Start of Given passage

A further 20,909 new cases of Covid-19 have been reported in Ireland today.
There are 1,055 people in hospital with the virus. Of those patients, 92 are in ICU.
Eighty-three more deaths have been notified to NPHET in the past week. The total number of Covid-19 deaths in the Republic of Ireland is now 6,035.
Letterkenny University Hospital has the fourth highest number of Covid-19 patients today. There were 64 patients with the virus being treated onsite last night, with three Covid patients in ICU.
Changes to close contact rules were approved by Cabinet today to allow people who are fully vaccinated close contacts to avoid isolation. From Friday, they will be advised to wear a medical or higher grade mask and to take regular antigen tests. Close contacts who have not received a booster vaccine will have to restrict their movements for seven days.
If a close contct becomes symptomatic, they should immediately self-isolate, get tested and wear a mask as appropriate.
Dr Tony Holohan, Chief Medical Officer, Department of Health, said: “The Omicron variant of COVID-19 is continuing to have a significant impact on all areas of our society and economy due to its increased growth advantage compared to Delta. There are some early, positive indicators however, that suggest infection from Omicron results in less severe illness and reduced requirement for care in hospital.
“It is important to note that the changes announced today cover a range of measures from self-isolation and restriction of movements to mask wearing and testing. These measures are more proportionate to the current level of infection and the impact it is having. In particular, while we are reducing the requirement to self-isolate and restrict movements for cases and close contacts respectively, we are strengthening guidance relating to mask wearing and reduced social contact for the full 10 days following diagnosis or last known close contact.
“These measures are intended to maintain our protection of public health while reducing pressure on the health service and enabling the continued operation of other economic and social sectors in society, including essential services.”

End of Given passage

# Directions:
[1] According to the Covid-19 update, how many patients with the virus were being treated at Letterkenny University Hospital last night?
[2] Reproduce the Covid-19 update from "Eighty-three more deaths" up to and including "mask as appropriate.", swapping "seven days" for "five days".

Start of Excerpted records

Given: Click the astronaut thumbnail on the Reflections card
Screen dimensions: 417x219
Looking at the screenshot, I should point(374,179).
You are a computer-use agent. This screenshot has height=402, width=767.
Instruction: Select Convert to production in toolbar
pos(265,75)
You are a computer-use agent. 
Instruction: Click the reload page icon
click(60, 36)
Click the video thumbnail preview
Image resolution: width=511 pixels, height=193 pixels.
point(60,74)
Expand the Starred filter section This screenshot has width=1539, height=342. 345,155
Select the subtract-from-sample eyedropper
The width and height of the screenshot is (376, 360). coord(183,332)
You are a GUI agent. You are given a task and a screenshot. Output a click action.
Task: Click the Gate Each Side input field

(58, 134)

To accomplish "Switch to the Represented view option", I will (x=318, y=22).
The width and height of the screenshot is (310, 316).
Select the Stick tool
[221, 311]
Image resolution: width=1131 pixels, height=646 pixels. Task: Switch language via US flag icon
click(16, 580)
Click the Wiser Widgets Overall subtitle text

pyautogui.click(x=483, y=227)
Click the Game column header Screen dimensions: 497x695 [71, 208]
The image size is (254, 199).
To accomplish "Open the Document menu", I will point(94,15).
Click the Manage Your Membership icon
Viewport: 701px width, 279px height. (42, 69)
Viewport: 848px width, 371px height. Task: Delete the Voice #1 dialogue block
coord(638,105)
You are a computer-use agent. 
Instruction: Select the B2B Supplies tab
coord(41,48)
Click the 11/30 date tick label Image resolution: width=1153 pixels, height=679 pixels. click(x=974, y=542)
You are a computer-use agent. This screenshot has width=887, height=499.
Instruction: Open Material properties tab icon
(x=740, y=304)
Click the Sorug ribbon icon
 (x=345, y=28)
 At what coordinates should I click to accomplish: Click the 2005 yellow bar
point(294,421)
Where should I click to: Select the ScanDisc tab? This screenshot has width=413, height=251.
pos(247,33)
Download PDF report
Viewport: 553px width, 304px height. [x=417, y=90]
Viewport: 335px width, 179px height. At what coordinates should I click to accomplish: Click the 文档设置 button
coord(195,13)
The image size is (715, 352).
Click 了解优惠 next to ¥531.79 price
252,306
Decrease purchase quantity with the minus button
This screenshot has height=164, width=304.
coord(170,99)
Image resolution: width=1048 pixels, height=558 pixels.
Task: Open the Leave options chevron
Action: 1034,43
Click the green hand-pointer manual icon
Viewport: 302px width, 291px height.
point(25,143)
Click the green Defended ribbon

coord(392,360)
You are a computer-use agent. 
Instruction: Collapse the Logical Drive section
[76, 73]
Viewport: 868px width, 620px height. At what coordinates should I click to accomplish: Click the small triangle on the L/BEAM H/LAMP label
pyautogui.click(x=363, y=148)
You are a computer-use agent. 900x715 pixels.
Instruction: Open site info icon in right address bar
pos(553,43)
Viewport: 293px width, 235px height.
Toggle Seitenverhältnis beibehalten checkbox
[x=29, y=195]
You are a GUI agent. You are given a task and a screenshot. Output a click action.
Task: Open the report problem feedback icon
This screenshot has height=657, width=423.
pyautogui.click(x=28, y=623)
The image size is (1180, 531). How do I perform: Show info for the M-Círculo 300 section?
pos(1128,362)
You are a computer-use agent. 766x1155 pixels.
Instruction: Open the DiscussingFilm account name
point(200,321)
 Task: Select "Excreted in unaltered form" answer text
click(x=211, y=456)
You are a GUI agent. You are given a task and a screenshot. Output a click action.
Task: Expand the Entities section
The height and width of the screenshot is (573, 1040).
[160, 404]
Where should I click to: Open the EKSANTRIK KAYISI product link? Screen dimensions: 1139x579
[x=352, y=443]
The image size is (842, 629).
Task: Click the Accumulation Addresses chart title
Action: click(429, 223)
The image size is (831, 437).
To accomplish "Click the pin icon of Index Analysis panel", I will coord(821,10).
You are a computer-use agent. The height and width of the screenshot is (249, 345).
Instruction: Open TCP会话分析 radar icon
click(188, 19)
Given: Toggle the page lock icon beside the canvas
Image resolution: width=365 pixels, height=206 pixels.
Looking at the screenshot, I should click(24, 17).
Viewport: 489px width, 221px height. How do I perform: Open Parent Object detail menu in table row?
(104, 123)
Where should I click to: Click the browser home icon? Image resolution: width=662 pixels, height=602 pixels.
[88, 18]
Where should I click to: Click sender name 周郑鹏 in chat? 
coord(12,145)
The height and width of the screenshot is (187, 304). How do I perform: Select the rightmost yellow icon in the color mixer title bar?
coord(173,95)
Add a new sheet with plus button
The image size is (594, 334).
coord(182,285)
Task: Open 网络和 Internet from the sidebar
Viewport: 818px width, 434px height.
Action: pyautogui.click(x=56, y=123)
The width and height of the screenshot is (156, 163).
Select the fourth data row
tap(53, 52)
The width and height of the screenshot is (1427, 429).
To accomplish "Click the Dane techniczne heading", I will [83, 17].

End of Excerpted records

# Task-by-task solutions:
[1] 64 patients

[2]
Eighty-three more deaths have been notified to NPHET in the past week. The total number of Covid-19 deaths in the Republic of Ireland is now 6,035.
Letterkenny University Hospital has the fourth highest number of Covid-19 patients today. There were 64 patients with the virus being treated onsite last night, with three Covid patients in ICU.
Changes to close contact rules were approved by Cabinet today to allow people who are fully vaccinated close contacts to avoid isolation. From Friday, they will be advised to wear a medical or higher grade mask and to take regular antigen tests. Close contacts who have not received a booster vaccine will have to restrict their movements for five days.
If a close contct becomes symptomatic, they should immediately self-isolate, get tested and wear a mask as appropriate.